I thought I was strong

Yesterday, I returned to the hospital for a planned day surgery. As I now face the dreaded wait for biopsy results, it’s surprising to realise this isn’t the scariest part of the experience. I’ve undergone this procedure several times before, so unlike the major surgery in December to remove a tumour, I knew what to expect. I kept reminding myself of this in the days leading up to the surgery. I told myself it would be straightforward – just one day in and out. However, the moment I walked into the hospital, all rational thinking abandoned me.

The familiar routine began: I was handed a gown, disposable underwear (the kind Victoria’s Secret definitely won't be selling), compression stockings, and a box for all my belongings. Seeing these items froze me. The last time I wore this ensemble was for my cancer operation.

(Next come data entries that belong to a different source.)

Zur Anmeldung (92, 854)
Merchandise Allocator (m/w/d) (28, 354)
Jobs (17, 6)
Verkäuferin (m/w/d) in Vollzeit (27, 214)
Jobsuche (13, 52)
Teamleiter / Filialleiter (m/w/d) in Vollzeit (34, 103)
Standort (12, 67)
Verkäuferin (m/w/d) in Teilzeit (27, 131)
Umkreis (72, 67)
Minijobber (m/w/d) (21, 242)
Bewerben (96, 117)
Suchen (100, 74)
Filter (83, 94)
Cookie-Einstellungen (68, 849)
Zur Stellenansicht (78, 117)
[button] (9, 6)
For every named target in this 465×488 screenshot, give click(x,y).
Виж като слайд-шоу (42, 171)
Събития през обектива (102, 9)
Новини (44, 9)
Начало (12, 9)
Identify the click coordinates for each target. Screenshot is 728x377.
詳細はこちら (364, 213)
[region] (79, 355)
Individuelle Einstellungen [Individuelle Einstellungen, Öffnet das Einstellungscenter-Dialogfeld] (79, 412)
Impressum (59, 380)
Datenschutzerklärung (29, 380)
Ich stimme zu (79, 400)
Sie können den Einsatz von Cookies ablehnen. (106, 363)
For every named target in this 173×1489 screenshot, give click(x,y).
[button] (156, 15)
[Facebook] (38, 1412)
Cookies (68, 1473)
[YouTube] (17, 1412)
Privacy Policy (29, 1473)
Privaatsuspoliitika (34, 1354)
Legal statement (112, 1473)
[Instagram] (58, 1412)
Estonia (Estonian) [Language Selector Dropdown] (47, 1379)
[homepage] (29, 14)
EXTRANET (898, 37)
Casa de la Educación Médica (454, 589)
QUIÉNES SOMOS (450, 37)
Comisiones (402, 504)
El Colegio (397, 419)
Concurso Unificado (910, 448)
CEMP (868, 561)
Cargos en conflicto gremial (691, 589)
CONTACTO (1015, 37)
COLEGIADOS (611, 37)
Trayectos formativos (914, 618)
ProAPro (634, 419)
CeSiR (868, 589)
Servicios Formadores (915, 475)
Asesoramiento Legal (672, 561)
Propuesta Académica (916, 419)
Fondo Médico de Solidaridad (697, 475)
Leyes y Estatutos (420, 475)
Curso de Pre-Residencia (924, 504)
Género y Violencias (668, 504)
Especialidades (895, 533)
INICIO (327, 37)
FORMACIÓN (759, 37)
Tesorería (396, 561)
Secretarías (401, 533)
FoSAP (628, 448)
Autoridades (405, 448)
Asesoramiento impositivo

As I was being admitted, the nurse leafed through my extensive medical history. “Gosh, this is a big file,” she remarked. Her face fell, and I guessed she had seen my cancer diagnosis from last year. Seconds later, she confirmed it: “But you’re so young.”

After a four-hour wait, I was taken to the anaesthetic room. Panic set in. I felt myself tensing up, fighting back tears. General anaesthetic had never fazed me before my December operation, so this reaction shocked me even more. My hands and veins were deemed “too small.” The painful attempt to fit the cannula in my right hand failed, necessitating a move to the left. Tears started to slowly flow down my cheeks, and with both hands occupied, I couldn’t even wipe them away. The assistant anaesthetist gently rubbed my arm and mouthed “I’m sorry,” which only made me cry harder.

Waking up in recovery, I felt a wave of emotion and just wanted to keep crying. When I was taken to the ward, my usual post-procedure hunger was absent. Normally, after 10-12 hours of fasting, I’d be ravenous. Yesterday, I had no appetite. I reluctantly accepted a custard cream but ate nothing else. I kept questioning, “Why am I here?”

In retrospect, I realise I’m being harsh on myself. I thought I was strong, but yesterday’s experience left me doubting. What I’ve truly learned is that since recovering at home, I’ve distracted my mind with loved ones and fun activities. But stepping back into the hospital’s white corridors made it clear that my emotional wounds haven’t fully healed.

This journey through day surgery has taught me that strength isn’t just about facing challenges without fear. It’s also about acknowledging our vulnerabilities and giving ourselves grace. It’s okay to feel scared, to cry, and to question. Recovery, both physical and emotional, is a process – one that requires patience, compassion, and a recognition of our own resilience, even when we feel most fragile.